= Что нужно сделать =
**A)** Ответьте по отрывку о недобросовестных экспертах:
(i) Что происходит с книгами, если по суду доказан факт плагиата?
(ii) Какие механизмы перестают работать, когда появляется много недобросовестных экспертов?
(iii) На какие формальные показатели, как правило, опираются решения при отборе специалистов в грантовые комиссии?
**B)** Выпишите из отрывка о недобросовестных экспертах фрагмент, который начинается словами «Еще один показательный» и заканчивается словами «и продолжит учить студентов.».

= Исходный отрывок =
# # #
Еще один показательный момент — даже если по суду доказывается факт плагиата, например в монографии, то книги с недобросовестными заимствованиями будут отозваны из библиотек, но нерадивый сотрудник останется на своей должности и продолжит учить студентов.

Обратите внимание на важный момент: когда появляется много недобросовестных экспертов, перестают работать механизмы саморегуляции. Это происходит по простой причине — большинством становятся недобросовестные участники, и они обретают власть исключения полноценных экспертов из процедуры принятия решений. Последствия этого катастрофические: так раковая опухоль убивает здоровый организм. И тогда возникает риск, что любые решения, которые опираются на сообщества таких «экспертов», будут лишь способствовать дальнейшему вытеснению полноценных специалистов. Это особенно остро видно, когда такие псевдоэксперты попадают в грантовые комиссии. Как в них отбираются специалисты? Как правило, решения принимаются с опорой на формальные показатели — наличие ученой степени, публикаций по теме. Содержательная и репутационная оценки реже имеют место. Это означает, что фактически кто угодно может получить власть принятия решений и распределения материальных ресурсов, ведь симулировать формальные показатели более-менее просто.
# # #
= Исходные данные =

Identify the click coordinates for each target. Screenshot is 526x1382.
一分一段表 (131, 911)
# # #
= Ответы к заданиям =
**A)**
(i) Их отзывают из библиотек.
(ii) Механизмы саморегуляции.
(iii) На наличие ученой степени и публикаций по теме.

**B)**
Еще один показательный момент — даже если по суду доказывается факт плагиата, например в монографии, то книги с недобросовестными заимствованиями будут отозваны из библиотек, но нерадивый сотрудник останется на своей должности и продолжит учить студентов.